# Source text

Hashed Health, a startup leading its namesake healthcare blockchain consortium aiming for real-world deployment of blockchain-based applications in the U.S. healthcare sector has raised $1.85 million in an initial funding round.
Led by prominent healthcare sector investor Martin Ventures, the Nashville, Tennessee-based consortium announced the closure of an initial founding round earlier this week.
In statements, Martin Ventures chairman and founder Charles Martin said:
Blockchain and distributed ledger technologies hold tremendous promise in our attempts to place the consumer at the center of the healthcare ecosystem. The healthcare industry must be drastically reformed in order to address problems related to quality, cost and waste.
Shanghai-based blockchain venture capital firm VC Fenbushi Capital is another participating investor which sees blockchain technology bringing transparency and efficiency in the healthcare industry, globally.

# Extracted entries

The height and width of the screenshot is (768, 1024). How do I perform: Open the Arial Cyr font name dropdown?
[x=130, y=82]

--

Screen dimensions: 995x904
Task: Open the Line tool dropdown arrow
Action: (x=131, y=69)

...

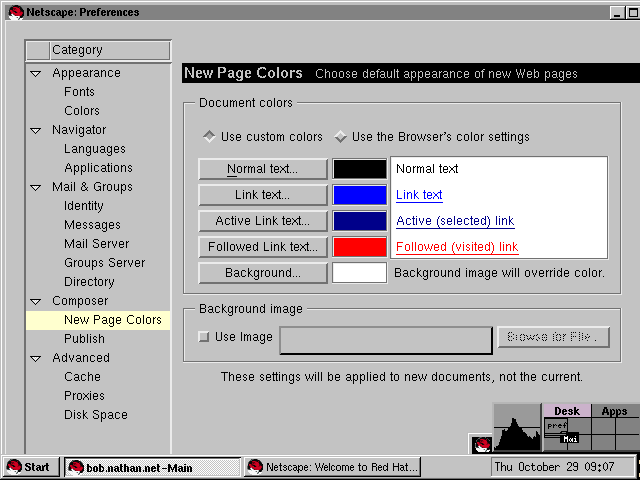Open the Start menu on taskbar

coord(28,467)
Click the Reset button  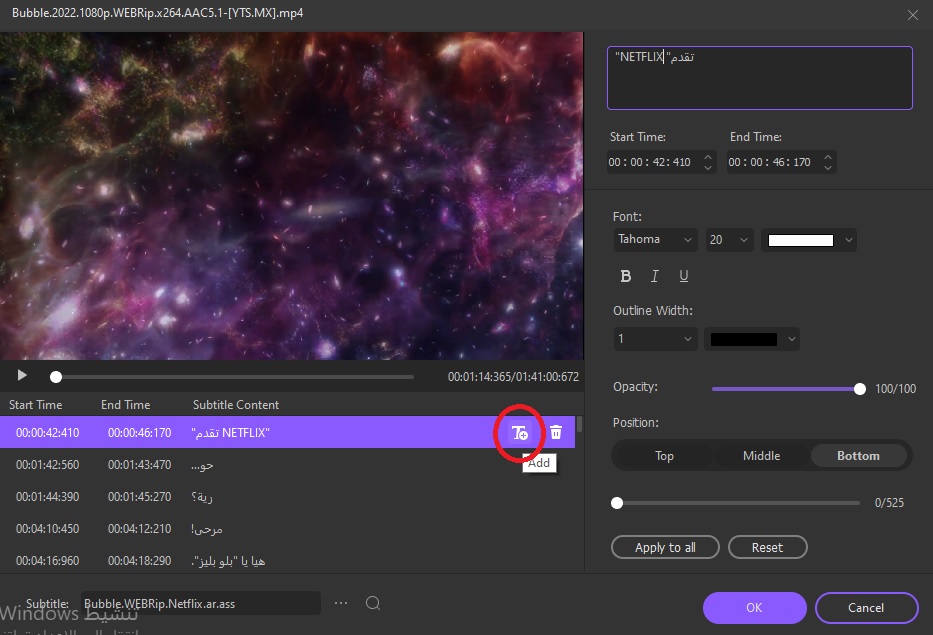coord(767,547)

# Task list
1/ In the Hashed Health funding article, begin at the words "Led by prominent" and stop after "earlier this week.". Give that passage again with "closure" swapped for "completion".
2/ Continue the Hashed Health funding article from its last sentence.

# Answers to the exercise
1/
Led by prominent healthcare sector investor Martin Ventures, the Nashville, Tennessee-based consortium announced the completion of an initial founding round earlier this week.

2/
Launched in 2016, Hashed Health is a marked industry effort toward pushing for development of blockchain applications in the US healthcare industry. Toward the end of last year, the startup joined Hyperledger, the largest open-source enterprise blockchain consortium, as a member.
Blockchain in Healthcare
On a global scale, the healthcare sector and technology developers are exploring possibilities toward implementing blockchain-based solutions in the industry.
Dutch technology giant Philips partnered blockchain startup Tierion in late 2015 to develop solutions for the company’s successful healthcare arm. The results of the partnership were enough to persuade Philips to launch a blockchain-exclusive lab which sees a dedicated space for Philips’ IT experts, healthcare professionals and blockchain developers at the company’s Amsterdam headquarters.
In the United Arab Emirates (UAE), a partnership between a healthcare provider and a technology developer will soon see patient records stored on a blockchain that will see hospitals across the Emirates as participants.
Stateside, the US Department of Health and Human Services (HHS) issued a public call seeking individuals or businesses to contribute submissions speculating the use-cases of the innovation in the healthcare industry. An enthusiastic response followed, exploring ways in which blockchain technology could be used to manage, exchange and secure health records and information electronically.